The Masquerade has a huge fan base and a lot of its appeal is playing the various factions and roles within the clans. Will you have anything in game to keep people playing along clan lines?
It’s definitely a sandbox game, so we’re inclined to let people behave how they want to behave. We’re not looking to put arbitrary restrictions in the there. Clans will certainly have differences that will affect how people behave, but not necessarily because we’re telling them “If you act this way you’ll get in trouble.” or there’ll be some repercussions in the system.
Given the mature and sometimes sexual nature of the current Masquerade game do you have any concerns that World of Darkness will have similar issues games like Second Life have had in the past with vulgarity?
I don’t think that’s a worry for us. The behavior and people interacting with each other, if they’d like to have that kind of exchange with each other, that’s perfectly acceptable and there’s not even a way to stop it and I don’t think we’d want to. That’s something we embrace as a part of the whole sensual, vampire nature. We hope that it will happen in a way that players are just respectful of the other players in the game -and I think that’ll happen- and if it doesn’t then we’ll talk about the ways we deal with it.
What happens if you get invaded by a bunch of Twihards and everything gets overly romantic and sparkly?
Well, we’ve banned the names “Edward” and “Bella” and you can’t make your character sparkle. (Laughs) We’re making a mature game and I expect that we’ll have a mature audience. One of the things I think you find because of the type of game and repercussions of the social network within EVE is you get less griefing. You get griefing, but you don’t get the same kind of griefing. You don’t get the mindless “you can’t do anything to me. I’m gonna sit here and spew stuff at you all day long” type of stuff that you get in a lot of games. And similarly here I just think that you’re going to be looking at an audience who is more engaged in it than to let that happen.People will probably enforce and police it themselves if they find problem players.
So, there’s a tone you want the game to be and if it starts straying from it you’re willing to police it to bring it back in line?
Yeah.

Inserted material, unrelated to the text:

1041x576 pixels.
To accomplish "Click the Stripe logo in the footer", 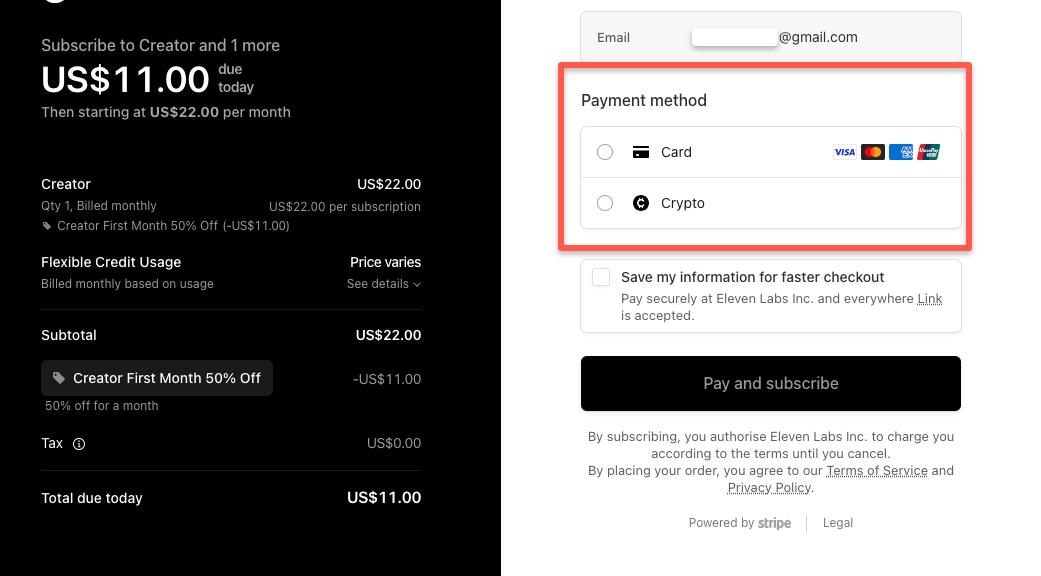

It’s a hard feat policing that kind of behavior, so it’s not like we’re trying to say “We’re going to be crazy extreme!” Some of it’ll be policed through systems. Like you won’t be able to steal someone’s clothes until they’re naked. Vampires don’t go around stealing each other's clothes. So that’s okay, let’s put that restriction in place. It doesn’t mean you won’t be able to take things from them, it just means you won’t be able to take their basic clothes items.

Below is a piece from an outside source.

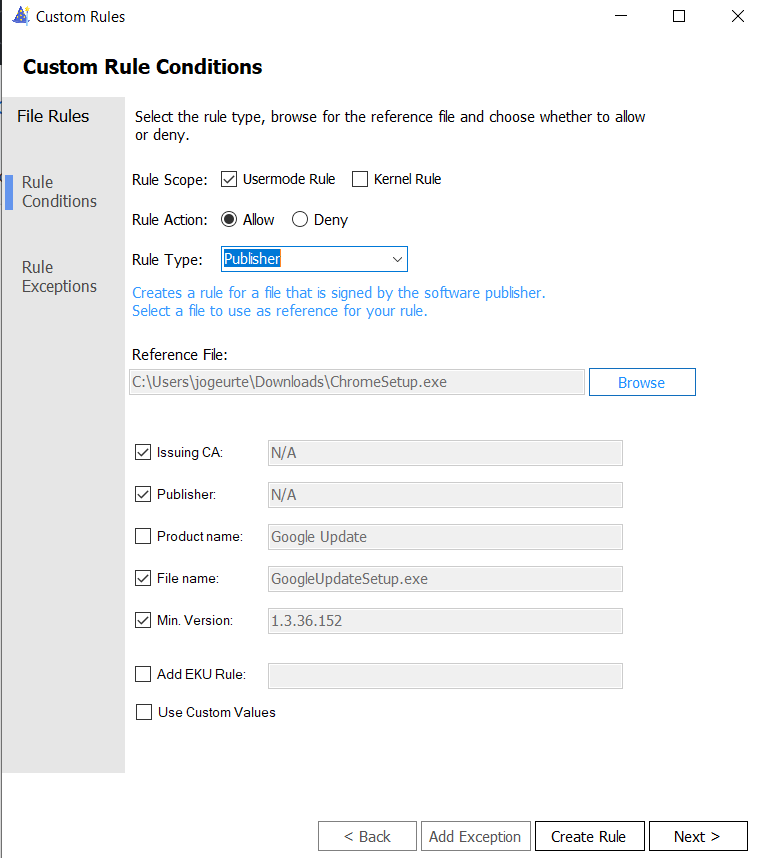Disable the Min. Version condition
Screen dimensions: 767x858
point(143,620)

Someone asked about nudity in the game during the World of Darkness keynote. Well, in a mature way, we’d like to have it. It’s not something that we’re sure we’ll be able to do, but it’s certainly something where we’d put rules in place as to where that’s appropriate and what could happen.
So this will be governed more than EVE Online then?
(Laughs) Now I’m just setting myself up for fail. So the answer is “No.” Really, I can’t tell you. We’re so far away from the customer service aspects of this right now that anything I say is complete speculation.
World of Darkness is still in production with no current release date.